Work instructions — Set down these lines again without any change, starting with the line that contains "Click the sort" and going on through the line that contains "Action: click(x=272, y=220)".

Data in this exercise —
* Start *

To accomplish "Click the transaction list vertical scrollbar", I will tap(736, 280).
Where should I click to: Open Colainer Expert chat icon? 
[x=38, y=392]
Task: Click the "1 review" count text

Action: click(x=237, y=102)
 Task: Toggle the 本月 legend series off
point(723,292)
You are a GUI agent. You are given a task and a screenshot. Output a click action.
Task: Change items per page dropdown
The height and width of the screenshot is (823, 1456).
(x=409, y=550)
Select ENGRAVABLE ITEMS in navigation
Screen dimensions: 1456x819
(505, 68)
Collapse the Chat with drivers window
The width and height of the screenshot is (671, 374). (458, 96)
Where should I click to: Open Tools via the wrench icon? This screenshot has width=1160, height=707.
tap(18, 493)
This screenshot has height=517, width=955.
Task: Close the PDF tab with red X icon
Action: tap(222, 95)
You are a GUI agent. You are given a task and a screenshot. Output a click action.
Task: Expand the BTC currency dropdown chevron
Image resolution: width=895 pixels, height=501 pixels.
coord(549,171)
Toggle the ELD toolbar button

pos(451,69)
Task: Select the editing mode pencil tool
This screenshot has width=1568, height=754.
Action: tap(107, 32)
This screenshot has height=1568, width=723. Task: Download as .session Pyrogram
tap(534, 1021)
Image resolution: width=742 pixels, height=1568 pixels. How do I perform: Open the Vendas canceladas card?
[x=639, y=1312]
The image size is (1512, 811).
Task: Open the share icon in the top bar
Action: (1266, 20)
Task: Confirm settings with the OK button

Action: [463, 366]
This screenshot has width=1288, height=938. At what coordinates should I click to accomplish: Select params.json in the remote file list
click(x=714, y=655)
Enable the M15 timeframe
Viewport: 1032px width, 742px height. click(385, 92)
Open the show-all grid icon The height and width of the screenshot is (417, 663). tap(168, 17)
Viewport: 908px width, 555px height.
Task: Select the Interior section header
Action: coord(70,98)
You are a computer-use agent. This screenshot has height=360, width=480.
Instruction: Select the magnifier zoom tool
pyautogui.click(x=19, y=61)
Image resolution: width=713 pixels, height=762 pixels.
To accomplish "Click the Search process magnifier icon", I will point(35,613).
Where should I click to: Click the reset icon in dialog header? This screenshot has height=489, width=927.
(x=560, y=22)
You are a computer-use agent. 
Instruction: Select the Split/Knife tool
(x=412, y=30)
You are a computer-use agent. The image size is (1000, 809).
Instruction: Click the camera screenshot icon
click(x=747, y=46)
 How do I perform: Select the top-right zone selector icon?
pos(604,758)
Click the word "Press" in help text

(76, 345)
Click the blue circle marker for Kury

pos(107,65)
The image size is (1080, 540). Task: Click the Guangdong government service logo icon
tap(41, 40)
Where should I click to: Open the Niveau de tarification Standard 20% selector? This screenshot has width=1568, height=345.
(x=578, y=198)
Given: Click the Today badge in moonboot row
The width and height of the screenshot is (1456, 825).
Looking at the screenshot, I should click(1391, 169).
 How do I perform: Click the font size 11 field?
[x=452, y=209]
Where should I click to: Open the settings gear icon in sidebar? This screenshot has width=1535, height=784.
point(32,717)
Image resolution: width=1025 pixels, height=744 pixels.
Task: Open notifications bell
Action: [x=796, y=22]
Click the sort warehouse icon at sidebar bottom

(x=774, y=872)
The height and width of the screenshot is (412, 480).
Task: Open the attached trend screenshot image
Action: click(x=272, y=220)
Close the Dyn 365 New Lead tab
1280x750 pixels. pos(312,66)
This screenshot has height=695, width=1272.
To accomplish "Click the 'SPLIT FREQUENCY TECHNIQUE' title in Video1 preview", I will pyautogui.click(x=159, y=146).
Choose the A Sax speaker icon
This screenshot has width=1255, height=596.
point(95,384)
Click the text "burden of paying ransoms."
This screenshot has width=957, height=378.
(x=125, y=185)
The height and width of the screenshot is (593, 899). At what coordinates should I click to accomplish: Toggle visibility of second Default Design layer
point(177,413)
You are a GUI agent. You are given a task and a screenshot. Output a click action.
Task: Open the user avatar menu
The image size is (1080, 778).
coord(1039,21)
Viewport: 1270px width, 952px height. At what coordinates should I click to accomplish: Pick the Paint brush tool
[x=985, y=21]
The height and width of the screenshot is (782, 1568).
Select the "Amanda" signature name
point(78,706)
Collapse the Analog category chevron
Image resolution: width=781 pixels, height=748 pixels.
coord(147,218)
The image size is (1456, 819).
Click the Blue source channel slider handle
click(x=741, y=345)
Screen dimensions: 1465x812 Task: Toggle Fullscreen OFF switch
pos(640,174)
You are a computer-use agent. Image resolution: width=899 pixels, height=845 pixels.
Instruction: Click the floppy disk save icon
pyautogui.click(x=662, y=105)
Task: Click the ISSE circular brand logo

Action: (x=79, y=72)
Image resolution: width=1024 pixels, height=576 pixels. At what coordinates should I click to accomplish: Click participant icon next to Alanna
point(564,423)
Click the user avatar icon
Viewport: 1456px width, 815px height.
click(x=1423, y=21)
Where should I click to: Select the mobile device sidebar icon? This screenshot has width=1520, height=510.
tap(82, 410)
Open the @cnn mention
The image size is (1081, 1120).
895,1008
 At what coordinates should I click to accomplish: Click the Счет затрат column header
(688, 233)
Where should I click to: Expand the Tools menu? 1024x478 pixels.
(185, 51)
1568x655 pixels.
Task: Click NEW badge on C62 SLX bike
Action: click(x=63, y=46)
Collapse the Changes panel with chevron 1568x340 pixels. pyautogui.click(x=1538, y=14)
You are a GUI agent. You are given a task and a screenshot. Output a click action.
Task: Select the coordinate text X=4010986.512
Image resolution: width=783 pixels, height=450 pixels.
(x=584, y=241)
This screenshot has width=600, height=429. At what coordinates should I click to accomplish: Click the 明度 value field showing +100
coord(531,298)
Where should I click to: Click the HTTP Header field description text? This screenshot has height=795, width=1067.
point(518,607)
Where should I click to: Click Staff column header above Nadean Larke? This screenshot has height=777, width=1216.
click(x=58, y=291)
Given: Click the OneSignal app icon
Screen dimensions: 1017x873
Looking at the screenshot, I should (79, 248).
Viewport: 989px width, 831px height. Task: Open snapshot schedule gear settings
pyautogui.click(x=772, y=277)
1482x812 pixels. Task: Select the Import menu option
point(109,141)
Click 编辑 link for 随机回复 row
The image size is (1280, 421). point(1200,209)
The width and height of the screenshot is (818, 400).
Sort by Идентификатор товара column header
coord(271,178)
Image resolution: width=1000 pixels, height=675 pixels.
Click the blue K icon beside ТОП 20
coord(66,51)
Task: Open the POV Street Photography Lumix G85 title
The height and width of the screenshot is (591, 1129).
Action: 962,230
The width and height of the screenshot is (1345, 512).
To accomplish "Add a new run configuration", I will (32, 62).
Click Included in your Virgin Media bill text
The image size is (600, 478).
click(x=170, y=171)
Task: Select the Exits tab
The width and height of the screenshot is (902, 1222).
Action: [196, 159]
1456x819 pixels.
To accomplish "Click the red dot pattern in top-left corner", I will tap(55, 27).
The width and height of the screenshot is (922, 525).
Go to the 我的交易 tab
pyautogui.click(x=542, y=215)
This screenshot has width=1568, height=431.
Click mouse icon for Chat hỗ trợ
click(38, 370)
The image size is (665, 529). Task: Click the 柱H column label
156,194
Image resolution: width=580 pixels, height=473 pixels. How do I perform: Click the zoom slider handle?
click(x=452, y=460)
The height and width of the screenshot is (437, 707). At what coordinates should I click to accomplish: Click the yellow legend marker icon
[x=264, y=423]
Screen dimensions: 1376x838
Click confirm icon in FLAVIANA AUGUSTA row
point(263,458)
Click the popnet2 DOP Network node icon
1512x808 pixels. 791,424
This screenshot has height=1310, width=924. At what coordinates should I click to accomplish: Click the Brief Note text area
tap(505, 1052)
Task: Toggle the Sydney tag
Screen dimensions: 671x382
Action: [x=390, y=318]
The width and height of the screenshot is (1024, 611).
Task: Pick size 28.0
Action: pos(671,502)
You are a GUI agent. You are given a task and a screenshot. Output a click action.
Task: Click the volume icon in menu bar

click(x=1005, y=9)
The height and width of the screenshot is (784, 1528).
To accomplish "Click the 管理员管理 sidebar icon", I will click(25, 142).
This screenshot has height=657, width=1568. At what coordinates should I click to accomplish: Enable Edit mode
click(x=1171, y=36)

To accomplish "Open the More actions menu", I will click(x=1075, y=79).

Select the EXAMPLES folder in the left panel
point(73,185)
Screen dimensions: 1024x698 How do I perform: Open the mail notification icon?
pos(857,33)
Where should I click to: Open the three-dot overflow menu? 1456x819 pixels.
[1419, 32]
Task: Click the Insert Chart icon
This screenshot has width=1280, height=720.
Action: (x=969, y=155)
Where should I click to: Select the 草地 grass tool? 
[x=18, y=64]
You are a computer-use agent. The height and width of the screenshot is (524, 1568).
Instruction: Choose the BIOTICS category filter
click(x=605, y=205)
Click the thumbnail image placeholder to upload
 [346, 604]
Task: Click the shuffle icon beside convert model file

* End *

Finished exercise —
Click the sort warehouse icon at sidebar bottom

(x=774, y=872)
The height and width of the screenshot is (412, 480).
Task: Open the attached trend screenshot image
Action: click(x=272, y=220)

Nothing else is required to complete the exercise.